_DATA_.
Segment Open

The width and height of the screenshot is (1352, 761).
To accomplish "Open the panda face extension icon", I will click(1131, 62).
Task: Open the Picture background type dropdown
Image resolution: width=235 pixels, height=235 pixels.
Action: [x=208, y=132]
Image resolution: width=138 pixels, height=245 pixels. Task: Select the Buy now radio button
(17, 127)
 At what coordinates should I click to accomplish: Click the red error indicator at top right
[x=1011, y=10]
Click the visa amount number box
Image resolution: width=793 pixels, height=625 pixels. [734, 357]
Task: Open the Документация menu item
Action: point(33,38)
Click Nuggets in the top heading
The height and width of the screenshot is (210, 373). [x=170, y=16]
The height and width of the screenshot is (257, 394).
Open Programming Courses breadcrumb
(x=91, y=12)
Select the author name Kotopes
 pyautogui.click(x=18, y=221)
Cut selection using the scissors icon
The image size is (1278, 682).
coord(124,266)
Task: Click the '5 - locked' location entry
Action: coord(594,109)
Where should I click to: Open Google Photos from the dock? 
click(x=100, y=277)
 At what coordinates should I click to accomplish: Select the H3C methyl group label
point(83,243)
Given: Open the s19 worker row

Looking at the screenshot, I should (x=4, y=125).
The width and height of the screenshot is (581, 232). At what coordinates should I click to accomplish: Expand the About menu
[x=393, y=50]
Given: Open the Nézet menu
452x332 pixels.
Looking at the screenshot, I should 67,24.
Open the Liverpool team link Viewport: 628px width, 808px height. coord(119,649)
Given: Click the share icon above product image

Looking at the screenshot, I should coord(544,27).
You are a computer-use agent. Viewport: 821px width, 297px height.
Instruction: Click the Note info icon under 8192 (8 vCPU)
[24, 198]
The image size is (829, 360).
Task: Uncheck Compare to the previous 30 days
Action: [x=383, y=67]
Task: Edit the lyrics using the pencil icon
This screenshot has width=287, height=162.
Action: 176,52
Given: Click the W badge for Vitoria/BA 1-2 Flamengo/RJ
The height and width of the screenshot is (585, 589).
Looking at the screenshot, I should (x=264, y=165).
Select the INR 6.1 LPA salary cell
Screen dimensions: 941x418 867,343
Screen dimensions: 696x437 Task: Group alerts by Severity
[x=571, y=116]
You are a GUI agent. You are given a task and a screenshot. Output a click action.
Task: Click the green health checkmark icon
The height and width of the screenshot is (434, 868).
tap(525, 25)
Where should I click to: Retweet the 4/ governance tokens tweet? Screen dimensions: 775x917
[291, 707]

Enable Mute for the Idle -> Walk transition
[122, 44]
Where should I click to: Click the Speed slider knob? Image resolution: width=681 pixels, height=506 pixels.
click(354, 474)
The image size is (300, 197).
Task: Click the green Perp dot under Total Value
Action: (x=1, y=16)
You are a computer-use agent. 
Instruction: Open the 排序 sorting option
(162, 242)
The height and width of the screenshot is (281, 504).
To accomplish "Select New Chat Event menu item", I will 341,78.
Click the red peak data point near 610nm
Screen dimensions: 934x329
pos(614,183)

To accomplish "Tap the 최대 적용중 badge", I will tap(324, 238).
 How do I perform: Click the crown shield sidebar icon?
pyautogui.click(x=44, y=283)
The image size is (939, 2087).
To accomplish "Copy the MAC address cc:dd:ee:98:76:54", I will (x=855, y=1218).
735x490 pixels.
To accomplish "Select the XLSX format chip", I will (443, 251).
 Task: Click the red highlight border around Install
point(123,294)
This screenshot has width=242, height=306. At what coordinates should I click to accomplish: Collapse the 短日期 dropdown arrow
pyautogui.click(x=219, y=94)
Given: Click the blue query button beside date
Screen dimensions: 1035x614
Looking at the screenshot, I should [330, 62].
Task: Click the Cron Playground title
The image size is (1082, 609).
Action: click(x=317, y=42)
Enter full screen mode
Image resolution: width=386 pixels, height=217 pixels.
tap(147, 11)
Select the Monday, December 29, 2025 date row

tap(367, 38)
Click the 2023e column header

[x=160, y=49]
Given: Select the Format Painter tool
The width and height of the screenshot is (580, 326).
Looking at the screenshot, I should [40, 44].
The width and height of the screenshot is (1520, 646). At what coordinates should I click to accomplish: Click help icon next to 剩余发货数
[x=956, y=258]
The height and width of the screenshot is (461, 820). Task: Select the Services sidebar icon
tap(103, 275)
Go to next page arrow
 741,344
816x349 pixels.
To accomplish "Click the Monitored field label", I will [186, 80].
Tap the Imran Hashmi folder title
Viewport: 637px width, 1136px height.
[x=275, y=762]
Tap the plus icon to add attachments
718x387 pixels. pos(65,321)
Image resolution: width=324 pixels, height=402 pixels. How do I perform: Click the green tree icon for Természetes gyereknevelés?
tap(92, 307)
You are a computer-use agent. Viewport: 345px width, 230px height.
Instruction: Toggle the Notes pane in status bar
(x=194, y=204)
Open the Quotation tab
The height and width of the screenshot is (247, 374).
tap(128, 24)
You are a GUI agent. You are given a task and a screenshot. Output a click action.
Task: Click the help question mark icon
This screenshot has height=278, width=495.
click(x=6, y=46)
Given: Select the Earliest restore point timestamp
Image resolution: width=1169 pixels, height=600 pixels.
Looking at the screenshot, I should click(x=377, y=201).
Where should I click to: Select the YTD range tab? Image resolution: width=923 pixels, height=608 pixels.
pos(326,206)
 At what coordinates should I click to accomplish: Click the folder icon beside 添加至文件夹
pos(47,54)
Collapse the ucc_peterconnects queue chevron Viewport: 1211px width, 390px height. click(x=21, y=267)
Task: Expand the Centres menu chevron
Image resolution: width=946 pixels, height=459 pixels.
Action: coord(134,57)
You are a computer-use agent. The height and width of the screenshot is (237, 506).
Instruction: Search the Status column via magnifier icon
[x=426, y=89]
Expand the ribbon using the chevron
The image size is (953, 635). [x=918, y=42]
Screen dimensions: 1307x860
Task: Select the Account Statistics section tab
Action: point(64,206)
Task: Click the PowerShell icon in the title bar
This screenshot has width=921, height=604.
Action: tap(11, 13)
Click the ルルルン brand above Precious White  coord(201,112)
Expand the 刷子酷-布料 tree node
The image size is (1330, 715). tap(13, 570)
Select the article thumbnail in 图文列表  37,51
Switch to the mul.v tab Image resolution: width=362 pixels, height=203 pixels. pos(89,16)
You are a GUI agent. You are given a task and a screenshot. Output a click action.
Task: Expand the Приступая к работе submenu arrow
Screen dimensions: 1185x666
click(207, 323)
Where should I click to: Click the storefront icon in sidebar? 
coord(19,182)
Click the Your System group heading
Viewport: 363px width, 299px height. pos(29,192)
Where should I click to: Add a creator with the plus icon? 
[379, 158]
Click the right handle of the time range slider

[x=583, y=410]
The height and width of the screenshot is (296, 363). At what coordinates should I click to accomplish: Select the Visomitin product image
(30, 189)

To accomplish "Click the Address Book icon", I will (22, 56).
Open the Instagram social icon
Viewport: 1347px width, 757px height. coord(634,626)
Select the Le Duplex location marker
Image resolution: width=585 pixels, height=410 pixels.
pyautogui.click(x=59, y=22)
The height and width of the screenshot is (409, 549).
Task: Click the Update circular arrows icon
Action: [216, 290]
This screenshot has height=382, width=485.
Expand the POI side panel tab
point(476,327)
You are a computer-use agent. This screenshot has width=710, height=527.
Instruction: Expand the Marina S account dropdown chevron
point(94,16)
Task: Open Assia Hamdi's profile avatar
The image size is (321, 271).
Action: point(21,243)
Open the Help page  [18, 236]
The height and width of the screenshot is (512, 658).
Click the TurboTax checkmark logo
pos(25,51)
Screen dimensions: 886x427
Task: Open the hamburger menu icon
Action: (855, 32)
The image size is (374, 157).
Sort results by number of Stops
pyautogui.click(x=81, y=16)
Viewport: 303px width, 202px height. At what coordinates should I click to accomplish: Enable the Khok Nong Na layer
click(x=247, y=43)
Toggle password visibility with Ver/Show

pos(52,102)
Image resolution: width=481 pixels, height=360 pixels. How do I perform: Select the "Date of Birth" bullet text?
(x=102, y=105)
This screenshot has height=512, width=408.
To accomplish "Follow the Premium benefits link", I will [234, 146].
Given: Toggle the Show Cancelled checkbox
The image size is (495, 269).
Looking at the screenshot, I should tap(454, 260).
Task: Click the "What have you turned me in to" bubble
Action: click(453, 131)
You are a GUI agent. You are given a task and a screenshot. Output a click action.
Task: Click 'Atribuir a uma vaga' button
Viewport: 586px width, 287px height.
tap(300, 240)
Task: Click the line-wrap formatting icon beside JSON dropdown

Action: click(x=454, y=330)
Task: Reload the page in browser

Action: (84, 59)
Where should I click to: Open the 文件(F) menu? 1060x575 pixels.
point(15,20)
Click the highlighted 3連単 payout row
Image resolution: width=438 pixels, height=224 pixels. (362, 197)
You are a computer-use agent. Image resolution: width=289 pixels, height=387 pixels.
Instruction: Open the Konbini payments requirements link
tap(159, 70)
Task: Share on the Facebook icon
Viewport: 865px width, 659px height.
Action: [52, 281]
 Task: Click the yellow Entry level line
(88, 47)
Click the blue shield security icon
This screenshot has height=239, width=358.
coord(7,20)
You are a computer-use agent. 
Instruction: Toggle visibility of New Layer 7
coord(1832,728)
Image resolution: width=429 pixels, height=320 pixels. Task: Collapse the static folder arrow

Segment Closed

_EXERCISE REQUIREMENTS_.
Nothing but a number is wanted: report how many lines in the entries above contain the string "title".

_TASK RESULT_.
3